* [Task goal]:
Every record below needs to be retyped exactly as it appears.

(Collected data)
* * *

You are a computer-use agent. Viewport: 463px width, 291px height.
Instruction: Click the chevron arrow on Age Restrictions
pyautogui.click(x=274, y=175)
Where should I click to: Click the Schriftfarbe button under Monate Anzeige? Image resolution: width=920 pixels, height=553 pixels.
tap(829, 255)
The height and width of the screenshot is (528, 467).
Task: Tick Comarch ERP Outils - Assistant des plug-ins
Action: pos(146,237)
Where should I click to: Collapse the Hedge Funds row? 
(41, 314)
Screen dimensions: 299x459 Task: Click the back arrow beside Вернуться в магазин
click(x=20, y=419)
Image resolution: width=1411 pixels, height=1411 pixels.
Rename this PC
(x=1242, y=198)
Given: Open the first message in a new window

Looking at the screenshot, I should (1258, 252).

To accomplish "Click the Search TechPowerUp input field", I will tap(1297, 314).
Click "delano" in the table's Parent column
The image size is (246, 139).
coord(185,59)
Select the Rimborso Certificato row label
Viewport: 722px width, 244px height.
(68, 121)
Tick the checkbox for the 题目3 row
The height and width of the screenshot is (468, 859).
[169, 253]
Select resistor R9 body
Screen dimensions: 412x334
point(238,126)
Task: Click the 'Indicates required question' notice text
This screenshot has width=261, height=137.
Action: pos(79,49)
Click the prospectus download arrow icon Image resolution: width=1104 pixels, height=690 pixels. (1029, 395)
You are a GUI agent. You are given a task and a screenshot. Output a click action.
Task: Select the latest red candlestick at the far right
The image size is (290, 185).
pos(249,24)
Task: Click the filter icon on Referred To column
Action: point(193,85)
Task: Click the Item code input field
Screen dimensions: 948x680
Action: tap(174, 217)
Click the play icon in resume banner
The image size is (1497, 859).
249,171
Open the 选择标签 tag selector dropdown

* * *

* [Completed task]:
You are a computer-use agent. Viewport: 463px width, 291px height.
Instruction: Click the chevron arrow on Age Restrictions
pyautogui.click(x=274, y=175)
Where should I click to: Click the Schriftfarbe button under Monate Anzeige? Image resolution: width=920 pixels, height=553 pixels.
tap(829, 255)
The height and width of the screenshot is (528, 467).
Task: Tick Comarch ERP Outils - Assistant des plug-ins
Action: pos(146,237)
Where should I click to: Collapse the Hedge Funds row? 
(41, 314)
Screen dimensions: 299x459 Task: Click the back arrow beside Вернуться в магазин
click(x=20, y=419)
Image resolution: width=1411 pixels, height=1411 pixels.
Rename this PC
(x=1242, y=198)
Given: Open the first message in a new window

Looking at the screenshot, I should (1258, 252).

To accomplish "Click the Search TechPowerUp input field", I will tap(1297, 314).
Click "delano" in the table's Parent column
The image size is (246, 139).
coord(185,59)
Select the Rimborso Certificato row label
Viewport: 722px width, 244px height.
(68, 121)
Tick the checkbox for the 题目3 row
The height and width of the screenshot is (468, 859).
[169, 253]
Select resistor R9 body
Screen dimensions: 412x334
point(238,126)
Task: Click the 'Indicates required question' notice text
This screenshot has width=261, height=137.
Action: pos(79,49)
Click the prospectus download arrow icon Image resolution: width=1104 pixels, height=690 pixels. (1029, 395)
You are a GUI agent. You are given a task and a screenshot. Output a click action.
Task: Select the latest red candlestick at the far right
The image size is (290, 185).
pos(249,24)
Task: Click the filter icon on Referred To column
Action: point(193,85)
Task: Click the Item code input field
Screen dimensions: 948x680
Action: tap(174, 217)
Click the play icon in resume banner
The image size is (1497, 859).
249,171
Open the 选择标签 tag selector dropdown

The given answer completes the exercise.